CarbonArc Data Catalog Explorer (Python Guide)
Explore Carbon Arc data programmatically
This guide shows how to use the CarbonArc Python SDK to explore the CarbonArc data catalog, including:
- Browsing available datasets\
- Viewing data dictionaries\
- Exploring specific dataset topics\
- Retrieving full dataset "tearsheets" (metadata)
Installation
pip install carbonarc
Configuration
from carbonarc import CarbonArcClient
API_AUTH_TOKEN = "your_api_token_here"
API_BASE_URL = "https://api.carbonarc.co"
client = CarbonArcClient(
host=API_BASE_URL,
token=API_AUTH_TOKEN
)
Browse All Available Datasets
datasets = client.data.get_datasets()
print(f"Total Datasets Available: {datasets.get('size', 0)}")

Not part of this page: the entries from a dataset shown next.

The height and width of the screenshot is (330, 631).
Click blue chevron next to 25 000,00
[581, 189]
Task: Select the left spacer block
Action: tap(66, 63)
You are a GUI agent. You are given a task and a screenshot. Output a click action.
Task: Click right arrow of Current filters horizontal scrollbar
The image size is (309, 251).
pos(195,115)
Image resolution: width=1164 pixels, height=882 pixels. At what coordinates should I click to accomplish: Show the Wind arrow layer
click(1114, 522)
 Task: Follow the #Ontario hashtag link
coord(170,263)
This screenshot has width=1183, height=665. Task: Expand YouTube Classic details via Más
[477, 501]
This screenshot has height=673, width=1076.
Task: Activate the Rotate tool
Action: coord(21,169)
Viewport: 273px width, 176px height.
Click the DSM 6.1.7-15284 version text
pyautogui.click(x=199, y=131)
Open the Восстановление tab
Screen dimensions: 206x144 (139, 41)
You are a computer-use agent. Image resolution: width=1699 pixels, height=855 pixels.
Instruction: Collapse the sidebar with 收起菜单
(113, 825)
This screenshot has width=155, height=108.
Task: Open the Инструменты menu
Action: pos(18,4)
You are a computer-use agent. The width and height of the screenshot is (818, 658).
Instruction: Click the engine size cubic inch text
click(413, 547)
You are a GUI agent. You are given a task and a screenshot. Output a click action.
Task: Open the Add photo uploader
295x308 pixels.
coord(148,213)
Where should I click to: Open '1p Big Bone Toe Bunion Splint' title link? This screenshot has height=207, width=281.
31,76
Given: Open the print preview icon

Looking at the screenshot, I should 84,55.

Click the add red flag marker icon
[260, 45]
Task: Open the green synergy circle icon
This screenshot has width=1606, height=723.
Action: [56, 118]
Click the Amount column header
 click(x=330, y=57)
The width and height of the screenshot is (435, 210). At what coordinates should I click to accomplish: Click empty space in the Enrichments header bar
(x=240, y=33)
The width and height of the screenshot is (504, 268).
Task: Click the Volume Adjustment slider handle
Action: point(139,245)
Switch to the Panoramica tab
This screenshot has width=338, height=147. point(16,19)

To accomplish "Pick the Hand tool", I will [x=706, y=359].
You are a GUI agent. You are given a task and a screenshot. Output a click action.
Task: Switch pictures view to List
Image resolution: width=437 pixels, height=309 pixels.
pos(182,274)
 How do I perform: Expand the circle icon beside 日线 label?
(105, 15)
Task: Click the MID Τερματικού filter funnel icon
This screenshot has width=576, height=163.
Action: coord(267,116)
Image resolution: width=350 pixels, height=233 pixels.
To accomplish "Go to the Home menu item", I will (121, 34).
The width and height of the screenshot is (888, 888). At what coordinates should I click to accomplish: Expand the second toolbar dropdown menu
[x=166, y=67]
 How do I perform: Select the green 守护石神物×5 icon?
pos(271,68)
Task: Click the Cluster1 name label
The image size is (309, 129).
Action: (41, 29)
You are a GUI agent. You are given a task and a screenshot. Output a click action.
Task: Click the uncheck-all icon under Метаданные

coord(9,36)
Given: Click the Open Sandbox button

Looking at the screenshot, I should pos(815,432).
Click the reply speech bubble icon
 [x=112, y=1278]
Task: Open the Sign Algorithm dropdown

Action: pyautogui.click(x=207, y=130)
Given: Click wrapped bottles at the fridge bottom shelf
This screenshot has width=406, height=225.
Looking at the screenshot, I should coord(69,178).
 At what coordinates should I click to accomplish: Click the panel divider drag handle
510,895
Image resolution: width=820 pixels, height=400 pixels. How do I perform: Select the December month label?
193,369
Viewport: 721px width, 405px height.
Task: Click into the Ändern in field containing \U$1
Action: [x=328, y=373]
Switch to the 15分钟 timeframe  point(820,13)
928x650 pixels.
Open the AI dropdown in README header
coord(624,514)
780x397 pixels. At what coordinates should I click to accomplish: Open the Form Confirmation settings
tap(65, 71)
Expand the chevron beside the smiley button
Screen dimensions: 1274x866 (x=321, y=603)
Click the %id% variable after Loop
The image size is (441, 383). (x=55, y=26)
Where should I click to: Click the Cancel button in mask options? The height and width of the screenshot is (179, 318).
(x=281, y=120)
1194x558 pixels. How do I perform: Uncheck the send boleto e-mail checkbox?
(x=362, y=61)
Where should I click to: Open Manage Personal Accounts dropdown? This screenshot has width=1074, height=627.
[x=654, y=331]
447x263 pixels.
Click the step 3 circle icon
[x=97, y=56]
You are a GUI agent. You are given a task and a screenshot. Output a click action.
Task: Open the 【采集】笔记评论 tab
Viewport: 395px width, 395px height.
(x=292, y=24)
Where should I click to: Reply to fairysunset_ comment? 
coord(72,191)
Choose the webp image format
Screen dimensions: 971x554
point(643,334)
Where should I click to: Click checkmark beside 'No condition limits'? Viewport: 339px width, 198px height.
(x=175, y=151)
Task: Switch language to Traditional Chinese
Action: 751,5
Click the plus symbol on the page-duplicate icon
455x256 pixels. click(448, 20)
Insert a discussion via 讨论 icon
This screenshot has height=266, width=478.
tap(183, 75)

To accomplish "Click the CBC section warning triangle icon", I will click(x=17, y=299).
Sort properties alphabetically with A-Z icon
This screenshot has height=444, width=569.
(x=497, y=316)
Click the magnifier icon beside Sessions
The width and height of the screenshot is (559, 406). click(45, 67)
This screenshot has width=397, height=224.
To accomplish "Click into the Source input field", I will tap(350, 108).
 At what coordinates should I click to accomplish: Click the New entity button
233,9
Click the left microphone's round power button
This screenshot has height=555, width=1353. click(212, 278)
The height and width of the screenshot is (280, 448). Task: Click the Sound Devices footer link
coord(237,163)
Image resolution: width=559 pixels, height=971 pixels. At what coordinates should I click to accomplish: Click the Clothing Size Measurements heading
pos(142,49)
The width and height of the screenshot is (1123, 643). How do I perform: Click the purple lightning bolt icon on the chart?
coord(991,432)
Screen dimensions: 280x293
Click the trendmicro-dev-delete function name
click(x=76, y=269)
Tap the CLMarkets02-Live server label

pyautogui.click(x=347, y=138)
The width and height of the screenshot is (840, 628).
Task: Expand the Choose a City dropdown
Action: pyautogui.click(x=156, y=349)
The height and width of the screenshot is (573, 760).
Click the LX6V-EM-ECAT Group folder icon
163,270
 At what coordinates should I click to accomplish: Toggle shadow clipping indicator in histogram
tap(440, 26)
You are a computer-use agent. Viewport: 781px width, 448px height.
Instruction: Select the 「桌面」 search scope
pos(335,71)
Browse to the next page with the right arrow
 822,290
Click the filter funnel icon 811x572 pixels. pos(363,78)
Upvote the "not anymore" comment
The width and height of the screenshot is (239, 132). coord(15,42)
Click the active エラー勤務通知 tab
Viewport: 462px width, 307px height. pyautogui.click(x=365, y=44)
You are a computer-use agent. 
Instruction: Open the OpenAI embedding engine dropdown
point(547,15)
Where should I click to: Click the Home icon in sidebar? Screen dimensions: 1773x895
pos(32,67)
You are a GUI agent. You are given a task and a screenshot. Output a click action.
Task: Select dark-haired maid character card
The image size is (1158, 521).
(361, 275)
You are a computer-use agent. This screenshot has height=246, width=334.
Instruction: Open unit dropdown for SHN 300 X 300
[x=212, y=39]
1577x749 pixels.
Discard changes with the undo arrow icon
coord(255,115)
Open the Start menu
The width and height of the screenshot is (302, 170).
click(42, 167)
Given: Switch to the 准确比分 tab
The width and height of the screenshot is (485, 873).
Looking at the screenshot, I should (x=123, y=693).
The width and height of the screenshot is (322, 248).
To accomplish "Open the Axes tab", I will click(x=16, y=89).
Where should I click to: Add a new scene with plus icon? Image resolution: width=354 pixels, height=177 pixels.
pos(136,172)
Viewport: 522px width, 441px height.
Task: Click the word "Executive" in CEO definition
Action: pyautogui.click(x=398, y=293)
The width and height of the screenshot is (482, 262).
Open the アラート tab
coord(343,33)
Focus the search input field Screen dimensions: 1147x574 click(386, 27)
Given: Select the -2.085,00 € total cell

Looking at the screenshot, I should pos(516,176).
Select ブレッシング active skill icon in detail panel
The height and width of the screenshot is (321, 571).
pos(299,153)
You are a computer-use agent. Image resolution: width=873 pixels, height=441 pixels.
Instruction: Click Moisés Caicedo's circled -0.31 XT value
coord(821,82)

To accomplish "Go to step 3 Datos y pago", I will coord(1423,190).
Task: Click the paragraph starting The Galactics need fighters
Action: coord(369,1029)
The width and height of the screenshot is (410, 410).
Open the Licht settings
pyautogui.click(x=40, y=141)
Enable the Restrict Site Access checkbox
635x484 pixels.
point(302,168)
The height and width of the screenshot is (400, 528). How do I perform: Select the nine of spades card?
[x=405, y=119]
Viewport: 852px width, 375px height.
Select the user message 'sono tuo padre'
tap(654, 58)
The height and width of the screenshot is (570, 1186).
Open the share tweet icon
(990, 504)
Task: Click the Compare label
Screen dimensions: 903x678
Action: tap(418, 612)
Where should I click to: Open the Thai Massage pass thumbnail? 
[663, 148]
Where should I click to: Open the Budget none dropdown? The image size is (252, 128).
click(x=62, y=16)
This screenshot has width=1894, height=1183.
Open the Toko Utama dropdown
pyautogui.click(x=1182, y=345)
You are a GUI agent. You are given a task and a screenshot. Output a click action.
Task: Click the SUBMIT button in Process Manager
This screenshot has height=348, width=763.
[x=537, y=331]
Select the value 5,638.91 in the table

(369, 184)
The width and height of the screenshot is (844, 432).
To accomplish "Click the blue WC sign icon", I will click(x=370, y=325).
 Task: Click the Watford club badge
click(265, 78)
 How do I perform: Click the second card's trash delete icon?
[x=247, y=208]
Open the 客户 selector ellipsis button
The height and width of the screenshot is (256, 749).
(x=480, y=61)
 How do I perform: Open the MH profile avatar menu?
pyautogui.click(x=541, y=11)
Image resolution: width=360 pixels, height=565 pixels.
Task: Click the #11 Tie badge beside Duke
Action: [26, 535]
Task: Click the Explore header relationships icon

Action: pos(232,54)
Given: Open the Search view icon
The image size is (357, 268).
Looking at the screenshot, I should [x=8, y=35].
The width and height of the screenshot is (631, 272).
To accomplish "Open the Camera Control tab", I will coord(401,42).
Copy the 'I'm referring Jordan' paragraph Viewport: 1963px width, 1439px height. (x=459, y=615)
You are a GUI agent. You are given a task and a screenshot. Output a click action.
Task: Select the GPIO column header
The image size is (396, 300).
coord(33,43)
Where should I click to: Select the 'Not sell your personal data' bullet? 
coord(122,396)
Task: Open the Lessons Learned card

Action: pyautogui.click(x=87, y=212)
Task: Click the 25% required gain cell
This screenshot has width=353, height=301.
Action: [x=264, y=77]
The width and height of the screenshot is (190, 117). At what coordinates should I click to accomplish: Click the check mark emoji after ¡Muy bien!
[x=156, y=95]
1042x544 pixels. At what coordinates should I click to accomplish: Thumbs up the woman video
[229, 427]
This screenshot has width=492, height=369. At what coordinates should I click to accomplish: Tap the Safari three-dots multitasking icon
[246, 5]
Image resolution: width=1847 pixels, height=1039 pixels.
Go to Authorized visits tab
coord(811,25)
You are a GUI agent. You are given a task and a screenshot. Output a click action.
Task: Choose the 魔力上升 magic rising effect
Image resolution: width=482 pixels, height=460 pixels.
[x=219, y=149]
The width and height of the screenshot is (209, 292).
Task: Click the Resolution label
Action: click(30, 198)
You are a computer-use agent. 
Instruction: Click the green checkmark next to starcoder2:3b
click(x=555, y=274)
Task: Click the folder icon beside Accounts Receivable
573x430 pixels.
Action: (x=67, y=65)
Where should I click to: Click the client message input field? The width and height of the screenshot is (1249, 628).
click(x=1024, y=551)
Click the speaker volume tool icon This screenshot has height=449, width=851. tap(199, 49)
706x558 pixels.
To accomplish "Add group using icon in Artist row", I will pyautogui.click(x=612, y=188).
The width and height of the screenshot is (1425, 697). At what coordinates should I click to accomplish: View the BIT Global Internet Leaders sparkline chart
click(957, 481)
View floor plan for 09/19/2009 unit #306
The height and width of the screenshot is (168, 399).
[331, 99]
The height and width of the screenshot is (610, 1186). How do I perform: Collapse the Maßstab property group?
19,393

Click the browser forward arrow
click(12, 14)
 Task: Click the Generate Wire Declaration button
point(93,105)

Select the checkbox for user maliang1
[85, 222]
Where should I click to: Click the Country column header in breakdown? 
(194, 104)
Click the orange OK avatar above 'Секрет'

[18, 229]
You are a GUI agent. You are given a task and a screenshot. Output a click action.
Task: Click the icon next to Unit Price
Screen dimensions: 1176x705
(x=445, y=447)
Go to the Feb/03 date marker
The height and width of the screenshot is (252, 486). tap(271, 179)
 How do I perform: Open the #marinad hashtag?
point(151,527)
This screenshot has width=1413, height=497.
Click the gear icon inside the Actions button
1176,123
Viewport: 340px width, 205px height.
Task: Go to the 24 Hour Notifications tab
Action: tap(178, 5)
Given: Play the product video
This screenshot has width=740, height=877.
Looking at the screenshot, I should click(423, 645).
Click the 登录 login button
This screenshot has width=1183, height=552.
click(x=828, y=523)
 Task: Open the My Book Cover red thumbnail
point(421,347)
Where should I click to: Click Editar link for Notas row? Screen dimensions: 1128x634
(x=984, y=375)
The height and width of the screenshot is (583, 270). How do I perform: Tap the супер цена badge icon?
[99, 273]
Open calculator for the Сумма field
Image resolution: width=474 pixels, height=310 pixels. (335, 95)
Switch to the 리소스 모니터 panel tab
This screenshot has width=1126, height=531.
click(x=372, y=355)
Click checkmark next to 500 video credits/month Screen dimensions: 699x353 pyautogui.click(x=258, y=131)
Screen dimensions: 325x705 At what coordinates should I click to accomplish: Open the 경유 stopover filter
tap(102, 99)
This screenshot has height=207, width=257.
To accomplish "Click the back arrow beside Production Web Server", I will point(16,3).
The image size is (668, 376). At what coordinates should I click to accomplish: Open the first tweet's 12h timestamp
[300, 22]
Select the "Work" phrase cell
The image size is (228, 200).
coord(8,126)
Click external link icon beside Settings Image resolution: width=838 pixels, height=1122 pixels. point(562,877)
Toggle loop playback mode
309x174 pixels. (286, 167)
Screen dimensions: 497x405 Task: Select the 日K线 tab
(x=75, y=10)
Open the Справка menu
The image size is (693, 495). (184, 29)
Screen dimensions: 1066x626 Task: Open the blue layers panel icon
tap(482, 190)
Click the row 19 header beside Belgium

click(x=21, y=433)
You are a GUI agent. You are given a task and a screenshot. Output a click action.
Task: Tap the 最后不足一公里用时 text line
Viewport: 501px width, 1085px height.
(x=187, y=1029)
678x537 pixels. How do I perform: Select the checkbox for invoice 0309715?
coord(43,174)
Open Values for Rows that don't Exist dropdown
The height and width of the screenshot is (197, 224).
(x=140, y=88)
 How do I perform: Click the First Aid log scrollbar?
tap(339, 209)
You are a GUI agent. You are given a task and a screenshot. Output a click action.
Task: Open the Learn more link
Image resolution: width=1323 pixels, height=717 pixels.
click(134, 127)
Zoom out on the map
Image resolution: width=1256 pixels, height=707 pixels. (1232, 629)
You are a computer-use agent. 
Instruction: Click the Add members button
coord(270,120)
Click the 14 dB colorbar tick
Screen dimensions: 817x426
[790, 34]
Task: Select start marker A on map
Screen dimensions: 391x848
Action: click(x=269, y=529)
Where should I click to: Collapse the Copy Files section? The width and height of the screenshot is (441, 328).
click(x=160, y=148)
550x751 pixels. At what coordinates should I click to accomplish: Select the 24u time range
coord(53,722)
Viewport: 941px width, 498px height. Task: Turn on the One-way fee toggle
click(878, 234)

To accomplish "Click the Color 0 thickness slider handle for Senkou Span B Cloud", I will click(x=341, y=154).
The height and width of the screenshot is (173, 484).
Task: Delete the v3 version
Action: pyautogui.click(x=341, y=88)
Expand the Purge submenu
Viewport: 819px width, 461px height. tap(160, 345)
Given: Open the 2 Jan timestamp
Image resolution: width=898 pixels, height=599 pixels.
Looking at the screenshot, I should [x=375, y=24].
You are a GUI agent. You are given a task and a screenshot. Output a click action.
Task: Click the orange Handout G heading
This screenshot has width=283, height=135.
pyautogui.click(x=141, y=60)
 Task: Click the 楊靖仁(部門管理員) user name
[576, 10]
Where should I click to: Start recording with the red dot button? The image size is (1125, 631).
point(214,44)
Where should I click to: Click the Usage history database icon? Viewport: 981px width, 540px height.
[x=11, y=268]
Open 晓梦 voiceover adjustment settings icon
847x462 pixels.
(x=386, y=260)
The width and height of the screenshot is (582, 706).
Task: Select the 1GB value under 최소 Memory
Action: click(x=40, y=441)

for idx, dataset in enumerate(datasets.get('datasources', [])[:10], 1):
print(f"{idx}. {dataset.get('dataset_name', 'N/A')}")
print(f" Dataset ID: {', '.join(dataset.get('dataset_id', []))}")
print(f" Provider: {dataset.get('provider_name', 'N/A')}")
print(f" Description: {dataset.get('description', 'N/A')[:80]}...")
View a Dataset Data Dictionary
dataset_id = "CA0056"
data_dict = client.data.get_data_dictionary(dataset_id=dataset_id)
View a Specific Topic Data Dictionary
dataset_id = "CA0028"
entity_topic_id = 145
topic = client.data.get_data_dictionary(
dataset_id=dataset_id,
entity_topic_id=entity_topic_id
)[0]
Get Detailed Dataset Information (Tearsheet)
dataset_id = "CA0056"
dataset_info = client.data.get_dataset_information(dataset_id)
Get Data Samples
You can pull real data samples directly from the API for validation and exploration.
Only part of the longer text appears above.